Request 1 » Can you transcribe everything in the essay on philosophers' prose from "And just because" down to "a purposeful pursuit of characteristic goals."?
Request 2 » Would you pick up the essay on philosophers' prose after its last sentence and keep writing?

Text section »
------

Bar Jester’s Writing Seminar II; or, How to Write Like a Philosopher

By Jason Peters for FRONT PORCH REPUBLIC
http://www.frontporchrepublic.com/2015/01/bar-jesters-writing-seminar-ii-write-like-philosopher/
philosophers-simpsons1

Rock Island, IL

If you want to write worse than the average undergraduate male, consider philosophy. I quote here from a philosopher whose thinking I admire (insofar as thinking can be separated from expression) but whose writing is simply atrocious at times. Here, for an appetizer, is a thirty-six word sentence that sent me into an apoplexy:

And just because actions, unlike sequences of bodily movements, are goal-directed, the successful identification and classification of a great many dolphin actions commits us to an ascription to them of a purposeful pursuit of characteristic goals.

If you teach writing, don’t bother asking your students about using “dolphin” as an adjective. They don’t know what an adjective is. Ask them simply: what is wrong with this sentence? When “it don’t flow good” has been exhausted, ask them how many prepositional phrases in a row the ear can tolerate. And when, not knowing what prepositional phrases are, they stare at you blankly, lashes whirring in bovine fashion, tell them the answer is “not many,” especially when there’s little variation in the prepositions.

For what it’s worth, here’s a quick revision, one that saves you nine words:

Actions move toward a goal. If you identify and classify a dolphin’s actions (not its sequences of movement), you ascribe to it purposeful pursuit of characteristic goals.

That can be made even better if you decide that “purposeful” and “characteristic” don’t do much work as modifiers. Sometimes you throw in a modifier because the ear tells you to, or because doing so makes the sentence more vivid and lively. But I wouldn’t be inclined to use “purposeful” unless the meter of the sentence clearly called for a dactylic foot, which the above sentence obviously does not call for. What it calls for is a sledge hammer—and my revision of it a ball peen hammer. This is one of those sentences that can’t be made much better. As my old pal MN used to say, “you can polish a turd, and you can maybe make it shine, but it’s still just a turd.”

Again from the original: “And the same object or the same kind of object may either be responded to as food or as presenting an opportunity for play.”

Here, without even trying, I save you five of the original twenty-four words: “Dolphins may respond to the same (or same kind of) object, either as food or as opportunity for play.”

------

Material provided »
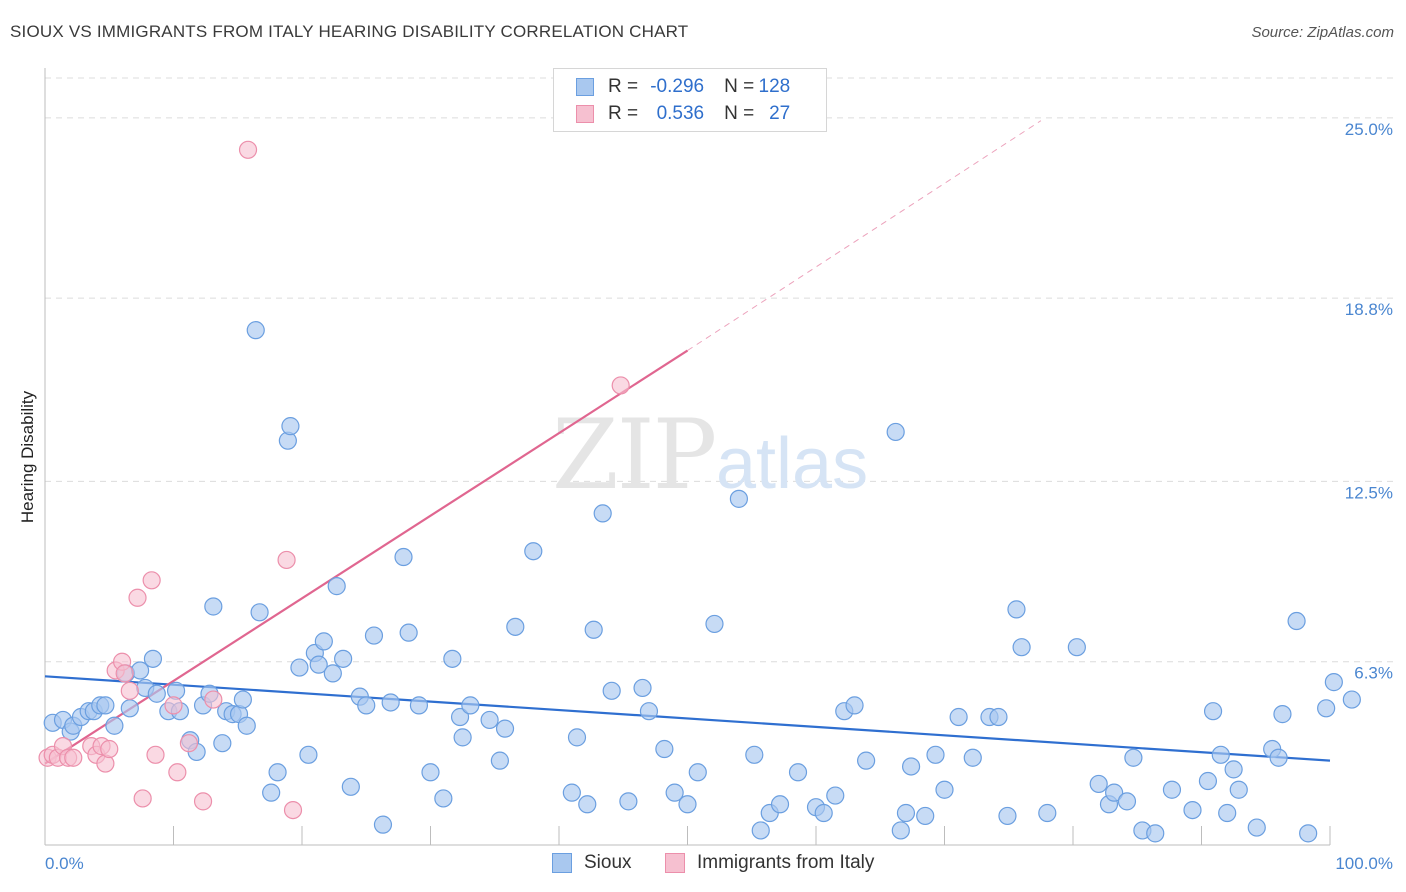 The width and height of the screenshot is (1406, 892). I want to click on legend-n-value: 128, so click(774, 86).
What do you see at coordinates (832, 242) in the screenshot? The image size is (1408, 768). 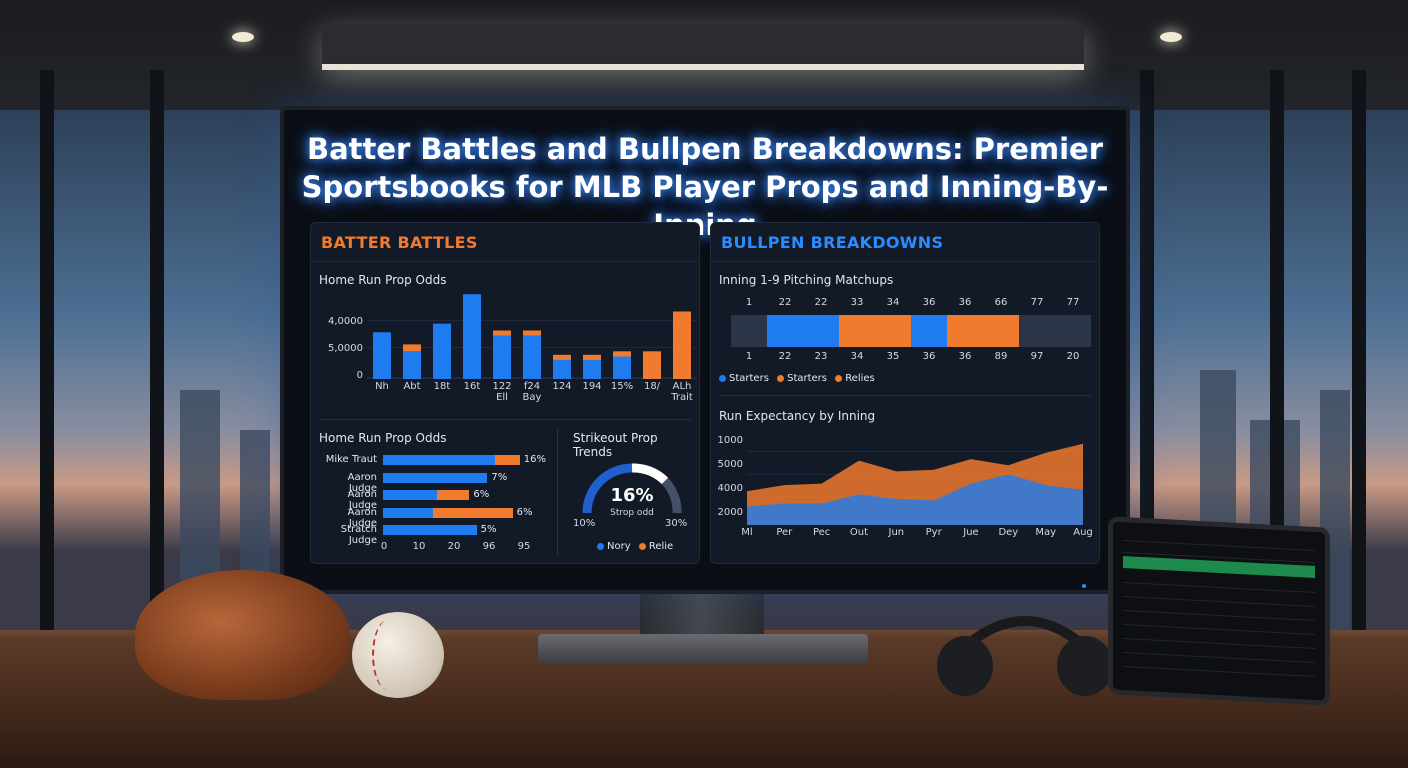 I see `panel-title: BULLPEN BREAKDOWNS` at bounding box center [832, 242].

------

Response area 1 »
And just because actions, unlike sequences of bodily movements, are goal-directed, the successful identification and classification of a great many dolphin actions commits us to an ascription to them of a purposeful pursuit of characteristic goals.

Response area 2 »
That little three-part trick—of adding an actor, of handing the action of the verb to the actor, and of thereby converting the passive to the active voice—will get you a savings every time. True, there are times when the passive is to be preferred, but that way of putting it is seldom better than saying “sometimes you prefer the passive.” And I must warn you: if you want to pass peer review for an academic journal, you’d better not get too good at making your sentences better. Obfuscation and inelegance make you sound smart, whereas clear prose will get you nowhere. (For publication prefer “nowhere is the place that will be got to by you.”) One rule of academic prose: clumsy and obscure is profound; elegant and clear is not.

But all of this is child’s play compared to the following verbal clusterfornication, again from the same philosophical treatise:

It is of course the case that sometimes when some human being acts for a reason, she or he does say to her or himself or to others something such as “Doing x will or will not contribute to bringing about y and y is the good that I am aiming to achieve.” But what makes it the case that her or his reason for doing x is that x will bring about y is that she or he judges that x will bring about y and that, were she or he to judge otherwise she or he would not do x, unless, that is, there is some other good z that she or he is also aiming to achieve, and she or he also judges that doing x will bring about z. So an agent may possess the relevant beliefs and the actions of that agent may exhibit the relevant goal-directedness without the agent giving utterance to any statement of her or his reasons for so acting.

This will take some time, folks. Fixing bad prose is a lot like changing a blown diaper: you have no clue where to begin, so you just double-glove your hands and start scooping.

I’ll begin with all the fecal her-or-his-ing, which anyone who cares about stitching sweet sounds together should mock remorselessly with the term “hurrorhizzing,” newly coined just for this occasion. Note the phantom “self” in “say to her or himself”: even this philosopher has intuited, if only dimly, that all this hurrorhizzing is pretty damned clumsy and calls for fewer selves. But does a meager gesture toward elegance at the cost of logic add up to a net gain here? No it doesn’t, and it’s well that we say so decisively. Equivocation will undo us.

This club-footed phrase—her or his—gets you to the unimpeachable territory of gender equity, which is the only demilitarized zone that the academy has to offer, but I’m here to tell you that gender equity isn’t the Celestial City of writing, and no one wants to limp there if she or he can simply stroll there normally with all the other pilgrims, stopping along the way for beers served by waitresses who can actually talk.

So, for starters, let’s be careful to note that “her or his” is clearly harder to say and more grating on the ear than “his or her.” The problem is that the tone-deaf writing cops have assigned a sin tax to that syntax. They’ve decided that grown-ups are really just children on the playground who can’t play fair unless forced to do so, so they’ve required the children to stop using “his or her” and start using “her or his”—or at the least to put the two phrases into rotation so that everyone gets a chance, like Kindergarteners, to be first. We can’t have anyone turned into a second-class citizen because a phrase has oppressed her or him by denying him or her primacy.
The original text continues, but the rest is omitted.